In a surprise announcement on Thursday, Brookfield Property Partners LP said it would pull out of its plans to buy the Revel Casino for $110 million. Brookfield planned to reopen the Revel Casino as a gaming operation, but it decided not to get into Atlantic City market because it could not win a reduction in the cost of electricity for the new operation. The current contract stipulated a $3 million payment for electricity each month. Brookfield Property Partners announced their decision in an email on November 19.
The Revel Casino had a contract in place to buy power and utility services for $3 million a month from ACR Energy Partners LLC. If Brookfield were to buy Revel Casino, it would need to honor that contract or ask the ACR Energy to restructure the contract. ACR Energy Partners is a joint venture between DCO Energy LLC and South Jersey Industries Inc. (SJI). A South Jersey Industries spokesman, Don Lockwood, told Bloomberg that ACR Energy Partners had no involvement in talks between Brookfield and the bondholders of the joint venture. Apparently, those talks went nowhere, so Brookfield decided its business venture in the Revel Casino would be impossible at those prices.
Don Guardian Is Disappointed
Mayor Don Guardian said he was disappointed when he spoke with Bloomberg Online about Brookfield’s decision. Mayor Guardian said, “I am sorry to hear that the Brookfield transaction was not completed. Although Brookfield would have been a good fit for Atlantic City, we will continue to attract new investors.”
Brookfield Property Partners (BPY) is a Toronto-based firm which owns the Atlantis resort in the Bahamas, as well as the Hard Rock Hotel & Casino in Las Vegas. Last month, Brookfield won an auction in bankruptcy court for the Revel Casino. Brookfield bid $110 million, while Florida real estate developer Glenn Straub bid $94.5 million in the same auction. Straub, who was the stalking horse candidate (and thus pocketed $3 million in cash for the lost auction), has since appealed the decision.
Glenn Straub Might Win by Default
Glenn Straub and his lawyer claimed irregularities in the auction process. Both Glenn Straub and Stuart Moskovitz, the attorney for Straub, claimed that the owners of Revel Casino and the representatives of Brookfield were able to discuss in private their financial situation, which was in violation of the agreed-upon rules for transparency and honesty. It is uncertain whether Straub will maintain his $94.5 million bid or not. Straub wanted to use Revel Casino as a railway link, while building a university campus on adjacent land near Revel.
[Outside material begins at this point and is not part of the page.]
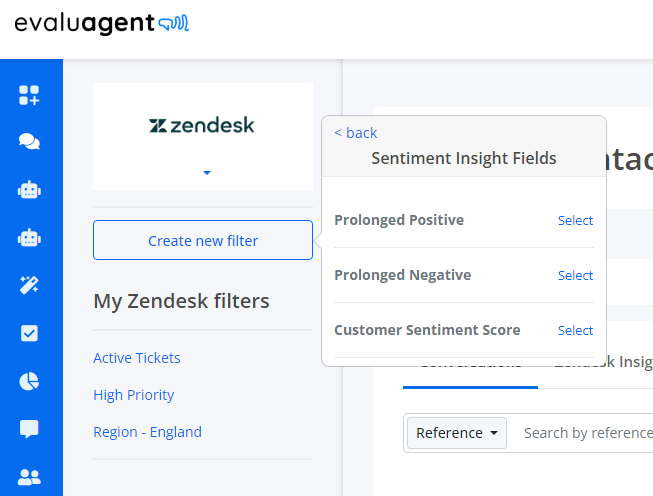The width and height of the screenshot is (653, 496).
Task: Click the evaluagent logo
Action: click(x=102, y=23)
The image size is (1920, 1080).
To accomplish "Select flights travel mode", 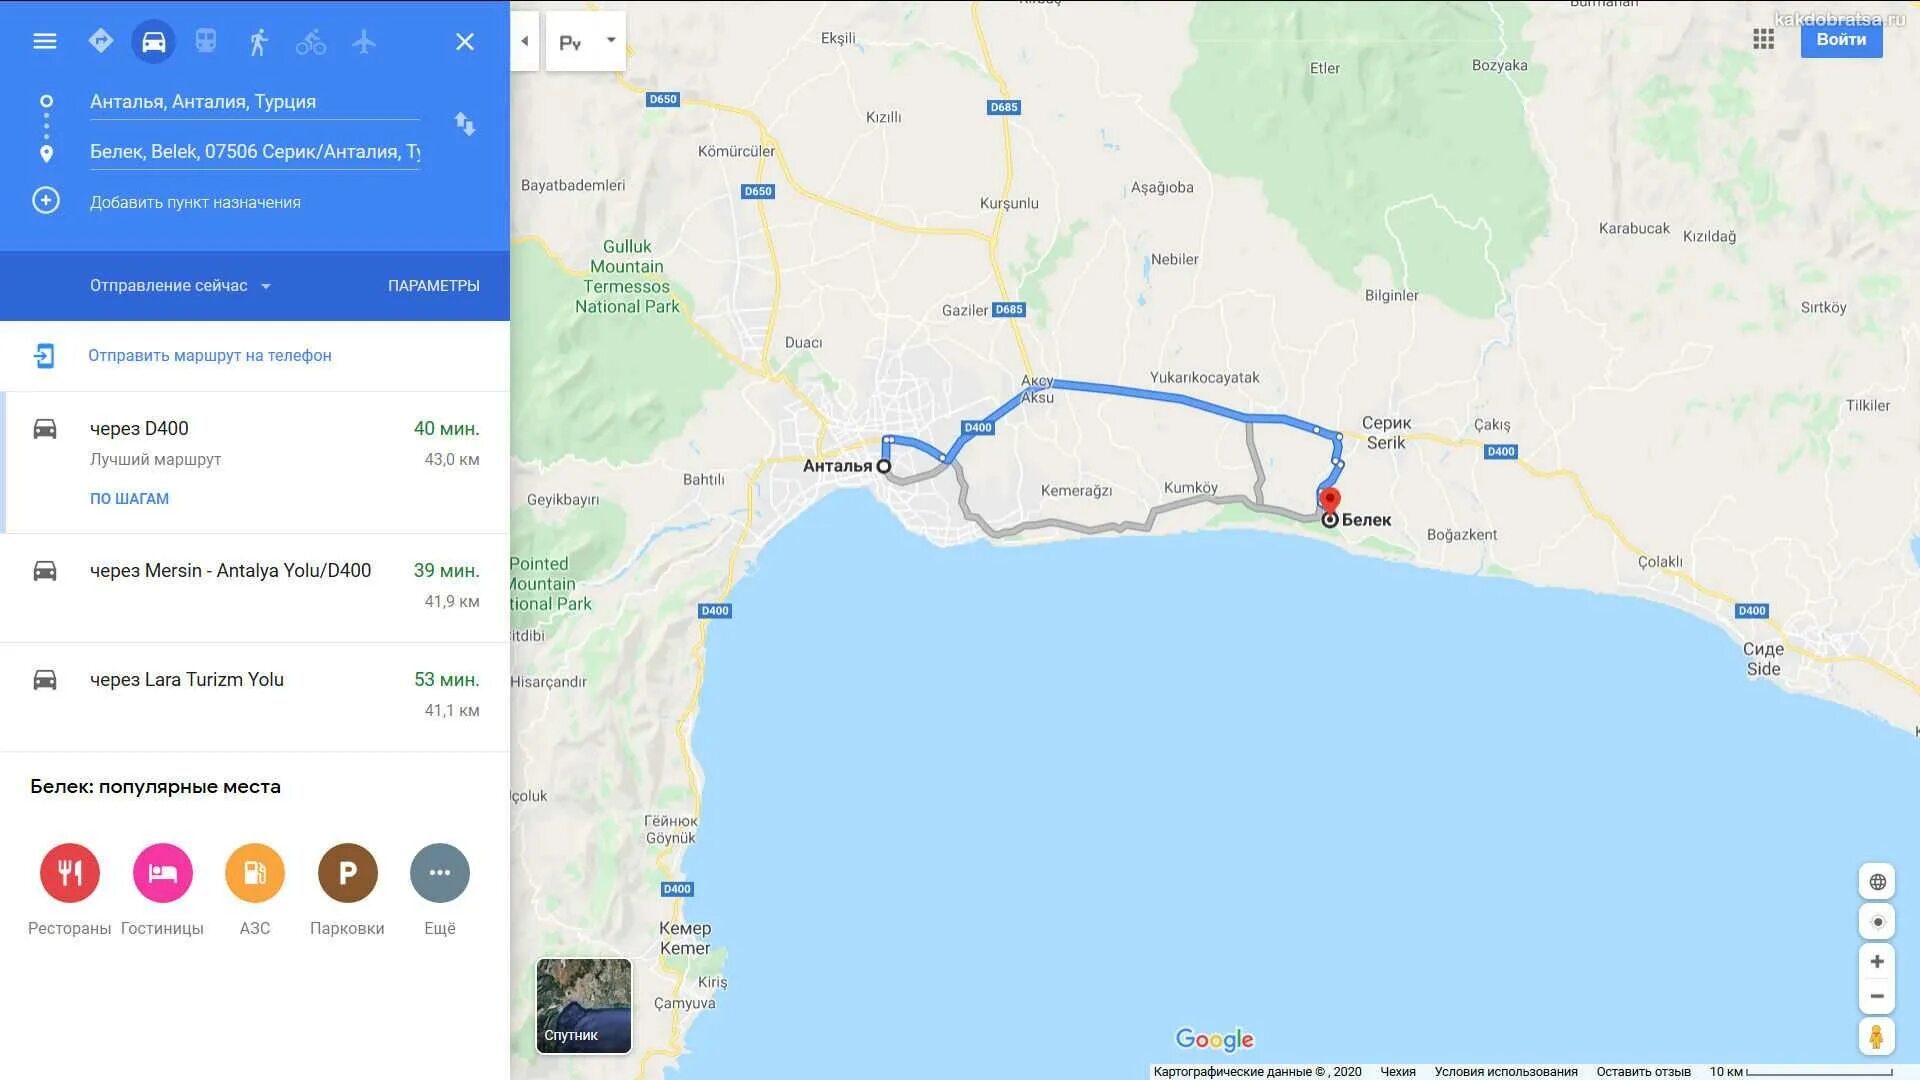I will pos(364,41).
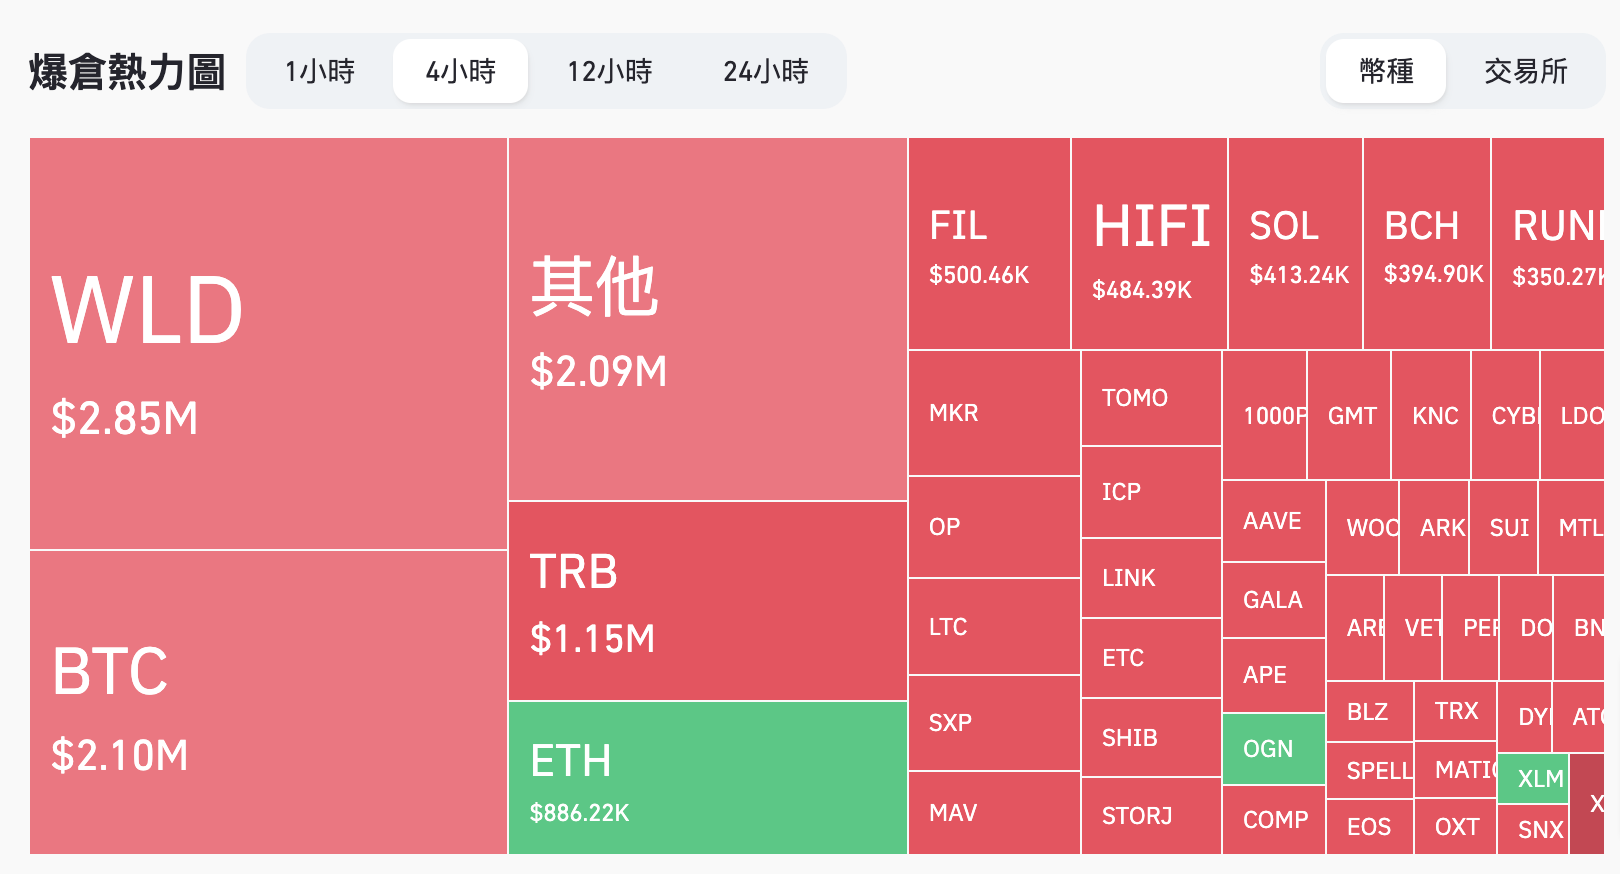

When Stuart Moskovitz was contacted by reporters, he could not say whether Glenn Straub would drop his appeal and seek to buy the Revel Casino again. The price for the casino property is less than 5% of its original value, as the land and structure cost the original builders $2.4 billion to develop.
Revel Casino’s Previous Troubles
That put too large of a debt burden on the Revel Casino’s operators, so the casino was never profitable, despite being the newest and grandest of Atlantic City’s casinos. From April 2012 to September 2014, the casino was in operation, but it went through two bankruptcies in those 29 months of operation.
Revel Casino is not the only gambling operation in Atlantic City to have struggled in the past several years. At the beginning of 2014, twelve casinos were in operation in Atlantic City. By the end of the year, only 7 casinos will still have their doors open. The gaming industry has been in total free-fall, as revenues dropped almost in half over the past 7 years. It is thought the 2014 fiscal year reports will reveal the most disappointing numbers in the past 10 years.
Carl Icahn and Trump Taj Mahal
Brookfield’s disappointment in trying to get a price reduction is not the first time in the near-past that a casino operator has been unable to get officials to budge. Carl Icahn asked for Atlantic City to offer significant tax breaks if Icahn would agree to put $100 million into the struggling Trump Taj Mahal. Mayor Don Guardian said his city would not offer such a bailout to Carl Icahn. He claimed it was not economically feasible to do so.
After that failed, Icahn called for union workers at the Taj to sacrifice their health benefits and pension to keep the casino in operation. That touched off a firestorm of controversy, as Union Here 54 protested in the streets of Atlantic City and caused a traffic gridlock. Icahn, meanwhile, got a judge to strip away the union member’s health and pension benefits, at least temporarily.